__Exercise instructions__
Quote the entries below from the line with "The width and height of the screenshot is (900, 659)." through the line with "Open the Settings gear in sidebar", both ends included, and only those lines.
━━━━━ Excerpted records ━━━━━
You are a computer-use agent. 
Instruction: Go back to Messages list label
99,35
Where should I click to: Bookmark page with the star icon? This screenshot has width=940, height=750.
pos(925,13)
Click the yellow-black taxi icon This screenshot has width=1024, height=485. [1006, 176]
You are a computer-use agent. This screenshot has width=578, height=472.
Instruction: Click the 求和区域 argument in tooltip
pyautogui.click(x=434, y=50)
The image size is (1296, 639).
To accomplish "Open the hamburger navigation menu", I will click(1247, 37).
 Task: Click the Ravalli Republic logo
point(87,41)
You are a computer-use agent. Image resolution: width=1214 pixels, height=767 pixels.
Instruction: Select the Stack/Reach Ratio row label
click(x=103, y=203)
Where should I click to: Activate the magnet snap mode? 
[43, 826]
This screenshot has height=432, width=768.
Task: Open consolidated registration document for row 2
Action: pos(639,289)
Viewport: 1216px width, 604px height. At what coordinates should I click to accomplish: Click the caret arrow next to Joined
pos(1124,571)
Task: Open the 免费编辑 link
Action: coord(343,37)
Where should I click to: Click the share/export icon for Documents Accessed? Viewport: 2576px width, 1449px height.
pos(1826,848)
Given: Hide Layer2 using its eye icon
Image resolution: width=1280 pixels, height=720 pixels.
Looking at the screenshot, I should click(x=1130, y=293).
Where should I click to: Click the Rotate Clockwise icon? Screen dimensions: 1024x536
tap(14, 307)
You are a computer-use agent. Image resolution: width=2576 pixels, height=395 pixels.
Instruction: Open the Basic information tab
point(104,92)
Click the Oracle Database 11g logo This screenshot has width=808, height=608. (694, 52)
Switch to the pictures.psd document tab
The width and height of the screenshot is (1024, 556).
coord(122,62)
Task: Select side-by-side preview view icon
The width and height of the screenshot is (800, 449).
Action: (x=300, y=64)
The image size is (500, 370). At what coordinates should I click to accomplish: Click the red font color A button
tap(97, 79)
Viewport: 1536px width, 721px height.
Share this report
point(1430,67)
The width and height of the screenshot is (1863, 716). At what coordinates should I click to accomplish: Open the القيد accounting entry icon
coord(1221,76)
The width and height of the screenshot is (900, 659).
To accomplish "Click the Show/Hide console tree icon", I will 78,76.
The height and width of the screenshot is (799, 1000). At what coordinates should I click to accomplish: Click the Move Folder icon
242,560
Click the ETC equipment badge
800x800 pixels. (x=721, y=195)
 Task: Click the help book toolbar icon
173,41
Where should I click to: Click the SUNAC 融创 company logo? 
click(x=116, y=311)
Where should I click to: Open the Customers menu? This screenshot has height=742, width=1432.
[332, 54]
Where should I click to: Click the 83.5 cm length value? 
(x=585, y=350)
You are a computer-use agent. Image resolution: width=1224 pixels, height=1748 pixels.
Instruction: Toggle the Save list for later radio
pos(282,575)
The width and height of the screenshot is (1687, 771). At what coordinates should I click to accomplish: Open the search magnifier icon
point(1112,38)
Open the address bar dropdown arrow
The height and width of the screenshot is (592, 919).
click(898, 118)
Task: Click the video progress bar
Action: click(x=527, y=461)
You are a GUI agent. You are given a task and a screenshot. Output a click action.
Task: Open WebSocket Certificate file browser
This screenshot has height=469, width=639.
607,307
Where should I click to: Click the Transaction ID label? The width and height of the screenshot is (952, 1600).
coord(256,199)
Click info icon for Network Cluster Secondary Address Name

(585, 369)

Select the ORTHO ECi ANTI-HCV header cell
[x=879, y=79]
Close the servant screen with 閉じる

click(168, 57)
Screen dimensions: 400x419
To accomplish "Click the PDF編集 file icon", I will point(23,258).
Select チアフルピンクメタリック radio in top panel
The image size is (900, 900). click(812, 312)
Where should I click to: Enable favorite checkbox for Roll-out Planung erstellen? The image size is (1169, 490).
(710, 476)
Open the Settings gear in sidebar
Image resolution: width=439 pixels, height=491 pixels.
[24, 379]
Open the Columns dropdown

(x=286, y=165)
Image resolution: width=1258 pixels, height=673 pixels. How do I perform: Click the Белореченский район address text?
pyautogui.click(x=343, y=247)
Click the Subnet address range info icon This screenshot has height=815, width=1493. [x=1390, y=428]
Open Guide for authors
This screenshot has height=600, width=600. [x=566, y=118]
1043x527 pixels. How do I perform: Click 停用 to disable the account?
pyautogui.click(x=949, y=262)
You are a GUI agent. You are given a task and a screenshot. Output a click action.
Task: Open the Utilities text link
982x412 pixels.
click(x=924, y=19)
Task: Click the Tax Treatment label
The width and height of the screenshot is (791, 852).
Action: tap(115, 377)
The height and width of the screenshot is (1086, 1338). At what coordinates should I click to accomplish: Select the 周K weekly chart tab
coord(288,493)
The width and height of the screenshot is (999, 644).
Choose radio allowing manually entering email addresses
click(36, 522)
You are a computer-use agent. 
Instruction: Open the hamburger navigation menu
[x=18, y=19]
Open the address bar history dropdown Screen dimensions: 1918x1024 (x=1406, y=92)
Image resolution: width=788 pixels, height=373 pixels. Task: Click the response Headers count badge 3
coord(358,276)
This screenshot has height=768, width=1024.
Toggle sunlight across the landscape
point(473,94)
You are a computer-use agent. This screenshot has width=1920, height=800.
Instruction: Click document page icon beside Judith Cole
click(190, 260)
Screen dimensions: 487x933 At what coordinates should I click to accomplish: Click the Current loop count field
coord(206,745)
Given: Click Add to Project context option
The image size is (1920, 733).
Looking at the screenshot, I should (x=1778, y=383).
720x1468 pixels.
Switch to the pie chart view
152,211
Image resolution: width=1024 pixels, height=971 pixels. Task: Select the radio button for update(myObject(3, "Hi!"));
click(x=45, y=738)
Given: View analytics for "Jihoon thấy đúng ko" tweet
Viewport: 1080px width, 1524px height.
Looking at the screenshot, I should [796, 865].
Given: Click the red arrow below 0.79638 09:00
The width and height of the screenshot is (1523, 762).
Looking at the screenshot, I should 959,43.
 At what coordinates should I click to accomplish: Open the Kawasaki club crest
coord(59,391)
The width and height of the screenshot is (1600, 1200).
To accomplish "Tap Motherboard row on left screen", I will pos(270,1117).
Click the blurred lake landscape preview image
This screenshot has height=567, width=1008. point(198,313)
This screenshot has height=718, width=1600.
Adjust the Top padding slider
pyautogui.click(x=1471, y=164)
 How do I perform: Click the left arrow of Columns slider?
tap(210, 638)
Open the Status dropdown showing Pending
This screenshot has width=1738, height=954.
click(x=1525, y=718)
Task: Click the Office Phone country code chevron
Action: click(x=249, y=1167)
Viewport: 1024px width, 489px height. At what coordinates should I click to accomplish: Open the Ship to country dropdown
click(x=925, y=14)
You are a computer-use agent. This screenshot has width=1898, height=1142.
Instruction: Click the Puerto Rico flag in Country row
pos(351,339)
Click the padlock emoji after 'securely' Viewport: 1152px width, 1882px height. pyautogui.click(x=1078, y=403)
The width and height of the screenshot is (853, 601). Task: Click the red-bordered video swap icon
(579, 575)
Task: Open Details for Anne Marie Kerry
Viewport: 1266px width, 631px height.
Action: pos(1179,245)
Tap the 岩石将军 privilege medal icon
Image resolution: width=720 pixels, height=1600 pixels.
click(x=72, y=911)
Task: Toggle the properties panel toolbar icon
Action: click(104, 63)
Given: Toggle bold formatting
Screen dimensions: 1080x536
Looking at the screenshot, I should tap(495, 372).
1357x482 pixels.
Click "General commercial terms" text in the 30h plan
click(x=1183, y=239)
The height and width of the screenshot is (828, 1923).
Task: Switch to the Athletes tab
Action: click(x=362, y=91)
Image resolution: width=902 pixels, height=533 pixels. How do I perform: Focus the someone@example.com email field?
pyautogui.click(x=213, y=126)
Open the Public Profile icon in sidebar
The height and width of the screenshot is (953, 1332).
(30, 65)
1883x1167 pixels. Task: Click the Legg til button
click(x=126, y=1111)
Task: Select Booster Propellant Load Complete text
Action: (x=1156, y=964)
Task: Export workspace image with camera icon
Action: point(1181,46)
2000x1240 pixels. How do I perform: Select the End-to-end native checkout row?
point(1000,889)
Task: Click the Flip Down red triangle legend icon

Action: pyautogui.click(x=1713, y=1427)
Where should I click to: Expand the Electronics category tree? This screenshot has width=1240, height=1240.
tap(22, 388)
━━━━━
__Answer to this problem__
The width and height of the screenshot is (900, 659).
To accomplish "Click the Show/Hide console tree icon", I will 78,76.
The height and width of the screenshot is (799, 1000). At what coordinates should I click to accomplish: Click the Move Folder icon
242,560
Click the ETC equipment badge
800x800 pixels. (x=721, y=195)
 Task: Click the help book toolbar icon
173,41
Where should I click to: Click the SUNAC 融创 company logo? 
click(x=116, y=311)
Where should I click to: Open the Customers menu? This screenshot has height=742, width=1432.
[332, 54]
Where should I click to: Click the 83.5 cm length value? 
(x=585, y=350)
You are a computer-use agent. Image resolution: width=1224 pixels, height=1748 pixels.
Instruction: Toggle the Save list for later radio
pos(282,575)
The width and height of the screenshot is (1687, 771). At what coordinates should I click to accomplish: Open the search magnifier icon
point(1112,38)
Open the address bar dropdown arrow
The height and width of the screenshot is (592, 919).
click(898, 118)
Task: Click the video progress bar
Action: click(x=527, y=461)
You are a GUI agent. You are given a task and a screenshot. Output a click action.
Task: Open WebSocket Certificate file browser
This screenshot has height=469, width=639.
607,307
Where should I click to: Click the Transaction ID label? The width and height of the screenshot is (952, 1600).
coord(256,199)
Click info icon for Network Cluster Secondary Address Name

(585, 369)

Select the ORTHO ECi ANTI-HCV header cell
[x=879, y=79]
Close the servant screen with 閉じる

click(168, 57)
Screen dimensions: 400x419
To accomplish "Click the PDF編集 file icon", I will point(23,258).
Select チアフルピンクメタリック radio in top panel
The image size is (900, 900). click(812, 312)
Where should I click to: Enable favorite checkbox for Roll-out Planung erstellen? The image size is (1169, 490).
(710, 476)
Open the Settings gear in sidebar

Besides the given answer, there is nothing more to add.